Den Arbeitgebern würde eine solche Reform nicht gefallen. Auf die Union als Verbündete können die Unternehmen aber möglicherweise nicht hoffen, denn auch CDU und CSU haben bei den Gesundheitsfinanzen ein Herzensanliegen. Es betrifft die private Krankenversicherung (PKV). Hier gibt es teilweise enorme Beitragssteigerungen, die viele privat Versicherte in finanzielle Not bringen. Der Notlagentarif, in den Versicherte wechseln können, wenn sie die Prämien nicht mehr zahlen können, bedeutet eine auf ein Minimum reduzierte medizinische Versorgung.

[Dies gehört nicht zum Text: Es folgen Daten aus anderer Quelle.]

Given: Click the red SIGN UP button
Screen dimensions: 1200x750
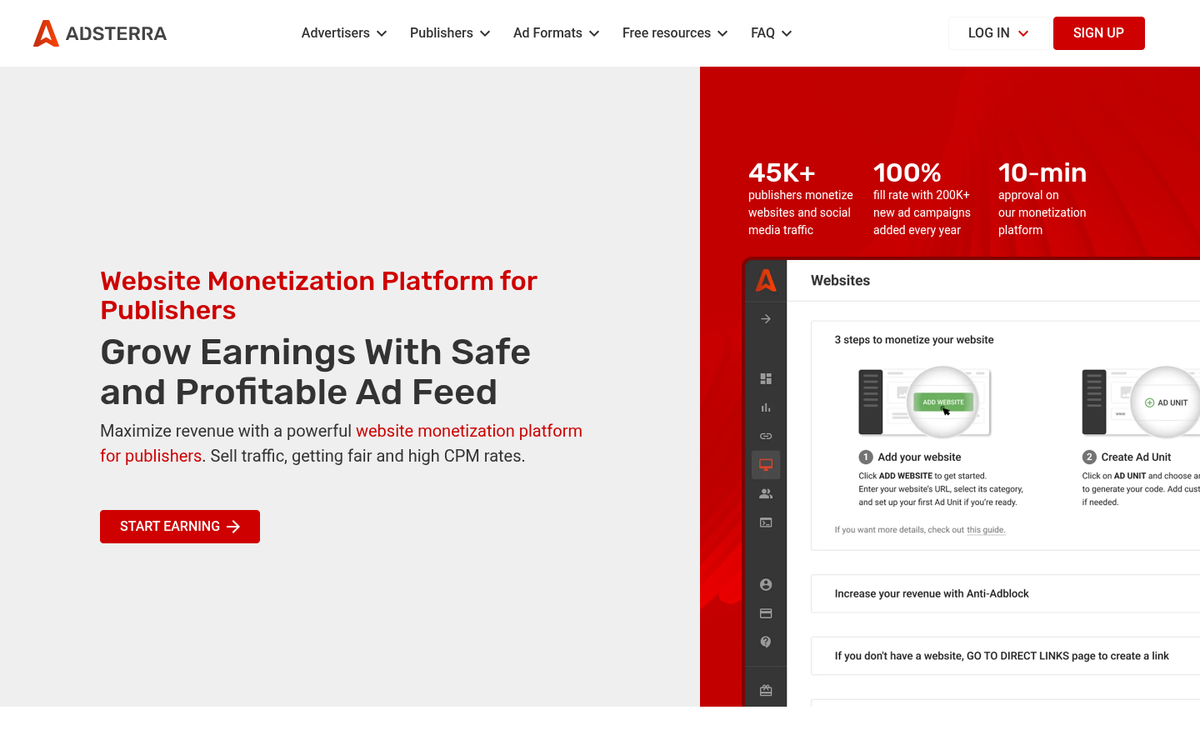Looking at the screenshot, I should click(x=1098, y=33).
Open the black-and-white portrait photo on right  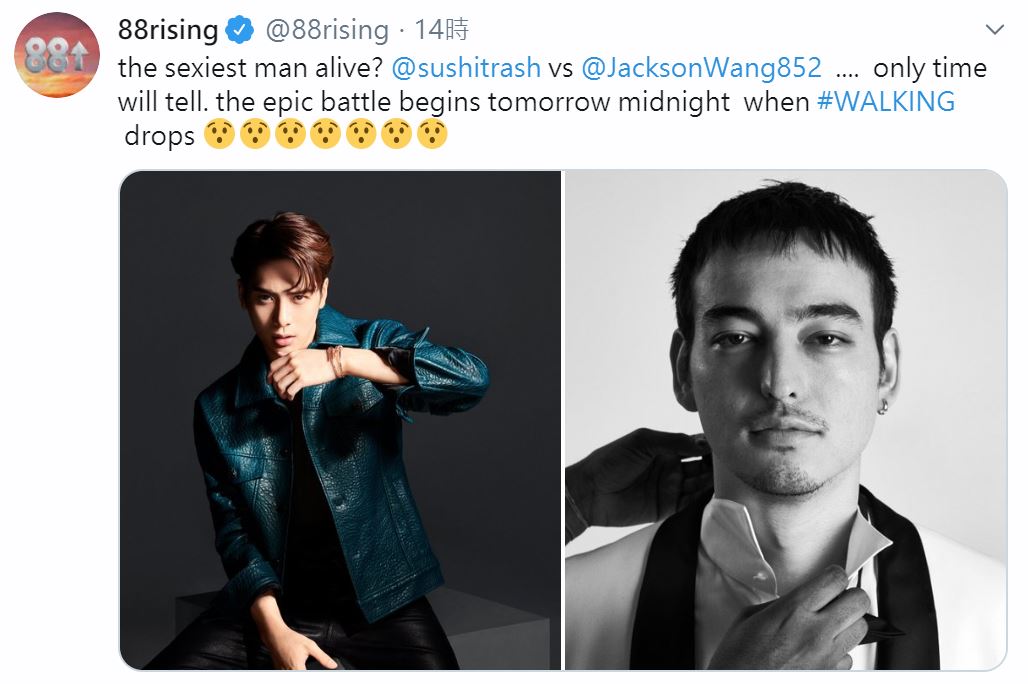pyautogui.click(x=786, y=420)
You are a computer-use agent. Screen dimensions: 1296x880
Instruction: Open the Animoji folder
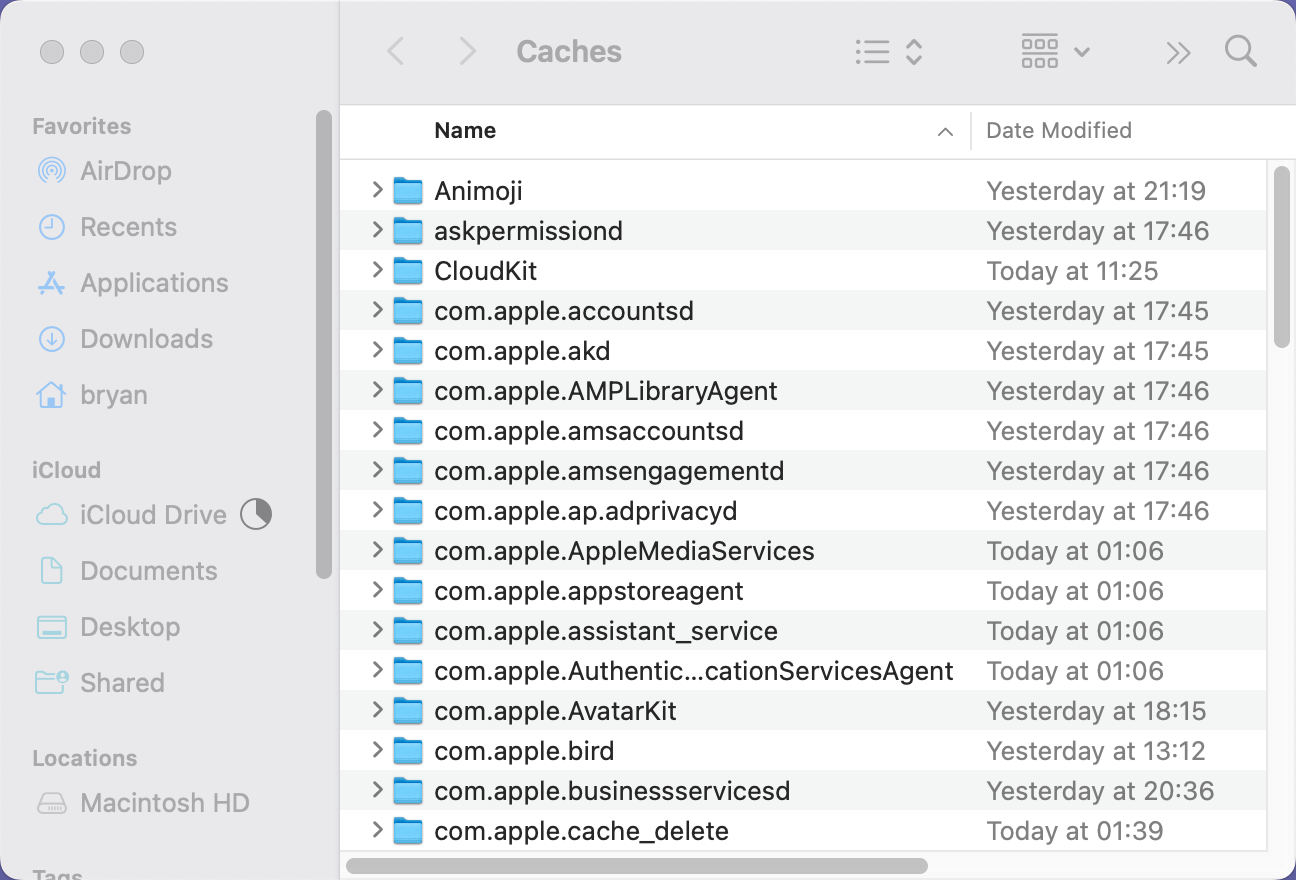coord(478,190)
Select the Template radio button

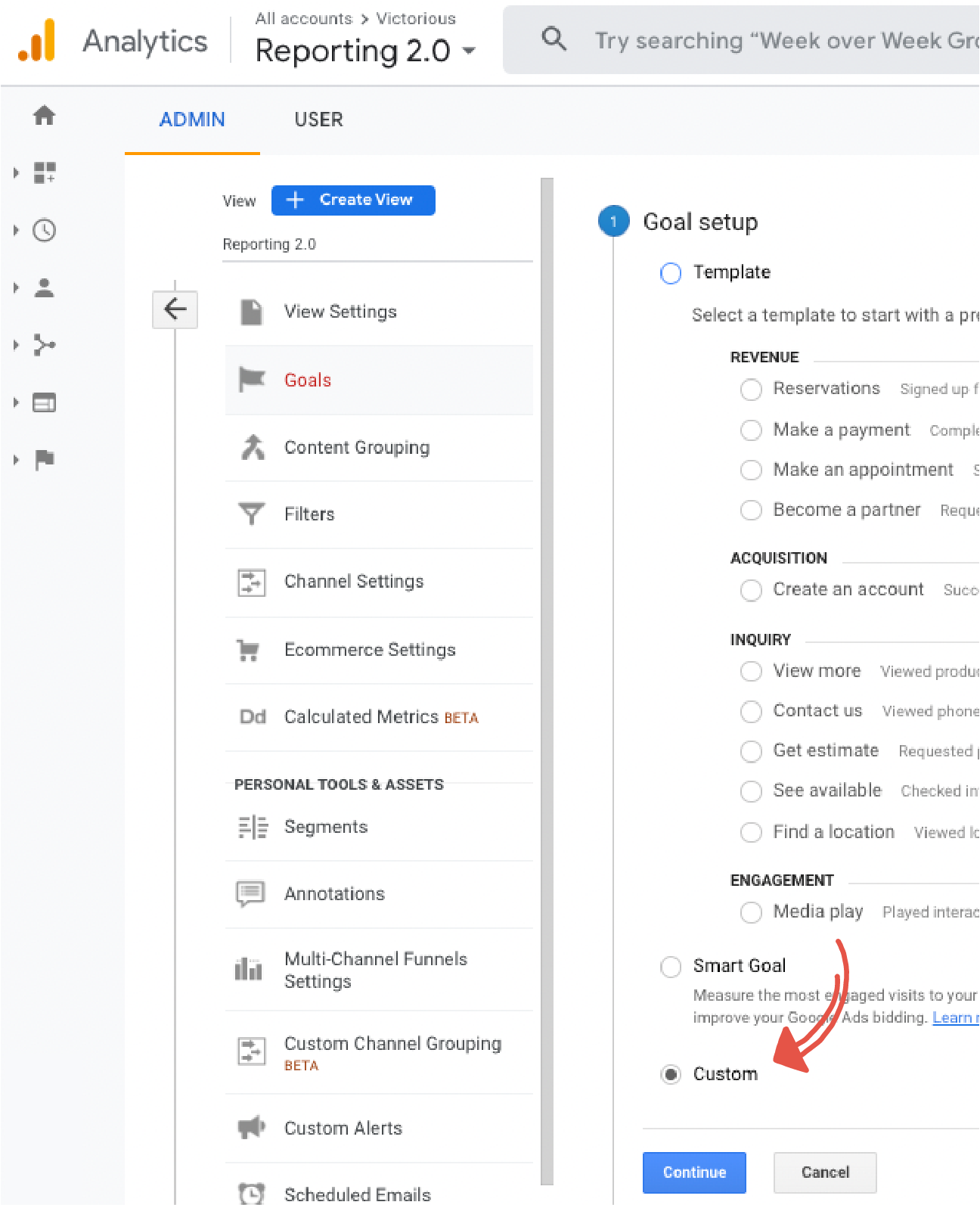coord(671,273)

CDU/CSU wollen, dass Versicherte ihre Altersrückstellungen bei einem Versicherungswechsel innerhalb der PKV mitnehmen können. Bei privaten Kassen sparen Versicherte Geld fürs Alter an, wenn meist mehr und teurere medizinische Behandlungen notwendig sind. Bislang dürfen Altkunden ihre Altersrückstellungen nicht mitnehmen. Das macht einen Versicherungswechsel in der Regel unmöglich.  

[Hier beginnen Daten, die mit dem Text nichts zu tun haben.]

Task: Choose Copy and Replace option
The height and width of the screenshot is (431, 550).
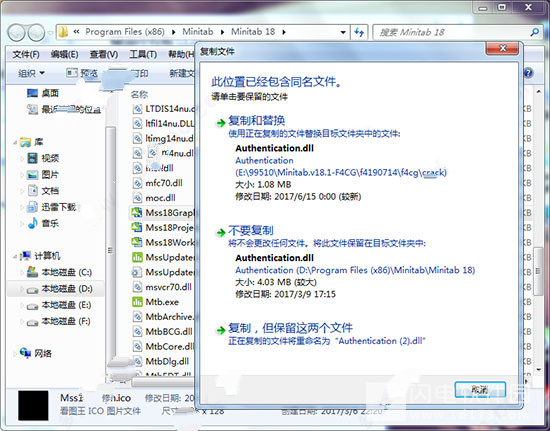Action: (256, 121)
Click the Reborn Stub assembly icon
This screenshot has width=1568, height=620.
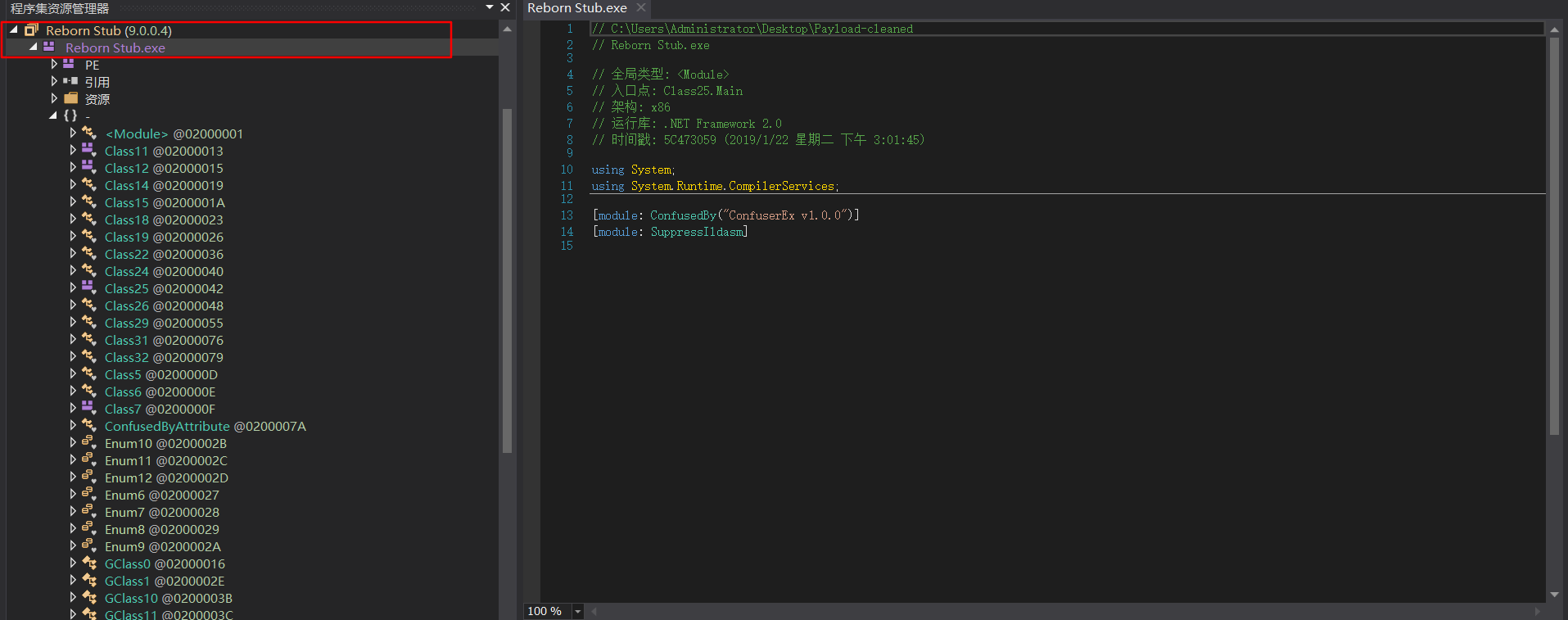[x=31, y=30]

Volker Leienbach, Direktor des Verbandes der Privaten Krankenversicherung, weist vorsorglich darauf hin, dass laut einer Allensbach-Studie vom Januar die Zufriedenheit der Deutschen mit ihrem Gesundheitswesen so hoch sei wie nie zuvor. "Radikale Reformen sind also unnötig, im Gegenteil, sie würden ein insgesamt gut funktionierendes System gefährden", sagte er ZEIT ONLINE.

Wechsel von privat zu gesetzlich

Das zielt unter anderem auf die Pläne der SPD. Deren Gesundheitspolitikerin Carola Reimann kritisierte kürzlich, die fehlende Wechseloption aus der privaten Krankenkasse sei aus Verbraucherschutzperspektive unhaltbar. Die SPD möchte die Rückkehr von der PKV in die GKV erlauben. Zumindest einen Teil ihrer Altersrückstellungen sollen die Versicherten dann mitnehmen dürfen. Diese könnten in den Gesundheitsfonds fließen. Ihre Zustimmung zu den Unionsplänen werden sich die Sozialdemokraten jedenfalls teuer abkaufen lassen.